Here I am only speculating, and I can imagine many thinking I have crossed the line by writing as such, and there is a sense in which I would agree with them. For while I have heard and seen many good things come from ale, I have also witness people act like damned fools prowling around like wild dogs.  Such an activity could have never been intended by God or proscribed by right reason. The question, though, is why?

The answer I suggest lies in the social nature of ale.  All of us are social beings by nature. Such a fact seems so obvious as to be trivial. Unlike our animal counterparts, who have a form of sociability, our sociability centers around our rational capacities. The raising of children does not (or at least ought not) to solely center around the development of their bodies, but rather on their cognitive ability. Lasting friendships centers around the common pursuit of rational goods, like life, knowledge, virtue, aesthetic experiences, and religion.
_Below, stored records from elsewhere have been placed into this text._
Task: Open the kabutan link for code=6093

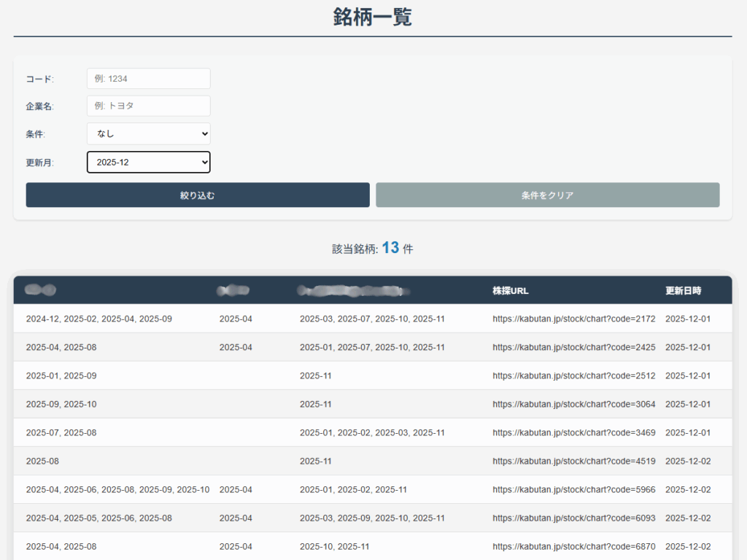Action: (x=573, y=518)
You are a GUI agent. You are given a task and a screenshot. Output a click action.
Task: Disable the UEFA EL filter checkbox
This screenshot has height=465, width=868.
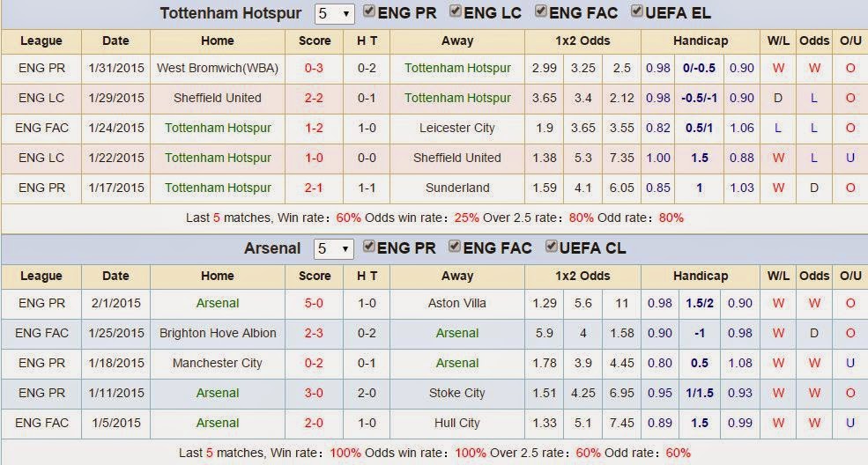636,11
And, not surprising, delightful conversations with fellow human beings at a local pub obviously involves rationality. In fact, the social nature of ale finds all its importance in assisting the rational flow of the two undergoing conversation.

Yet, at the moment a person consumes enough ale so as to become intoxicated, he violates the very social nature of ale itself. Ale is there to be a sign of true and lasting friendship. Ale is there to help the rational dance to flow with grace. However, when intoxicated, man looses his ability to use his rational capacities. His eyes glaze over thereby clouding the windows of the soul to those around him. He begins to mumble foolishness with his month, which is supposed to be the rational tool to communicate truth and affirmations. Loosing his ability to walk, he becomes a hazard to those around him. Lacking all inhibition, he become loud and belligerent. If he ‘blacks out’ it is even worse, for his consumption of ale reveals an antisocial behavior, for the friends he is drinking with are not there to be loved and enjoyed, but simply to assist in the onslaught of reason. However, the shabbiest use of ale is if he gets wasted in isolation, for here the he tries to avoid even himself.
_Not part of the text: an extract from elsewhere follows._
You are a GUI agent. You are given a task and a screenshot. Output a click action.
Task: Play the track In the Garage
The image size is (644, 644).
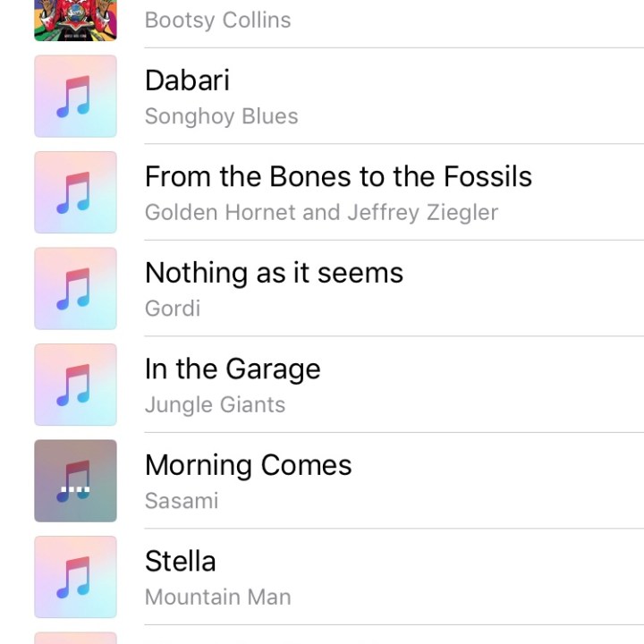point(233,369)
While some people wear these drunken indulgences like badges of honor, they should instead see them as stigmas on their rational dignity.  Yet, all such boasting on their part really just reveals guilty knowledge, for their boasting is acting like a confession, but without contrition. They admit their boorish behavior to only those who will enter into their laugher, or they speak defensively about it. The reality is, however, they feel ashamed at giving into to their brute desires at some level, unless they have hardened themselves to all of reason. But normally hardened people rarely speak of their drinking. I know plenty of alcoholics, and never once have I heard them talk about how wasted they got yesterday.   
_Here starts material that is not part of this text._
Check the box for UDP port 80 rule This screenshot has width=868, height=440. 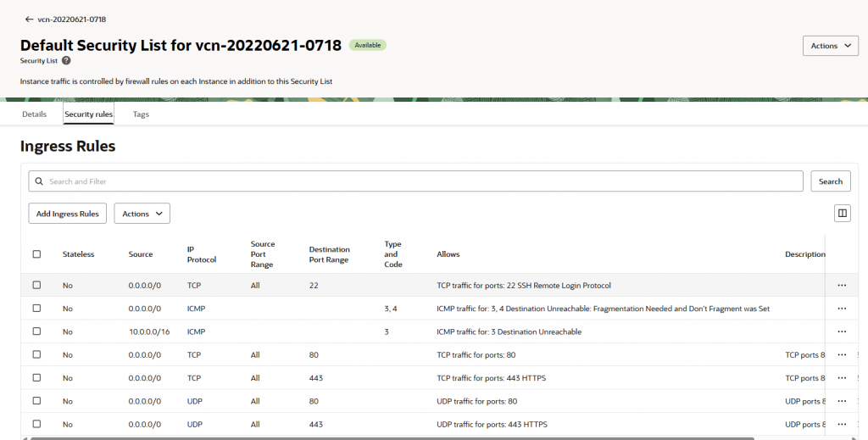click(x=36, y=401)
As such, drunkenness is a malevolent behavior that departs from human happiness because it is contrary to right reason. Reason sees the necessity of ale for the use of enjoying those we live with, but it also sees excess as erroneous because it hinders reason’s ability to properly function as a social being.  Reason abhors sloppy foolishness.  

Is this argument right? I am not sure, but even if it is, I am not optimistic that such an argument will be powerful enough to curb the inordinate desire for drink. As Thomas Aquinas says, “man stands in the greatest need of the fear of God in order to shun those things which are most seductive, and these are the matter of temperance.”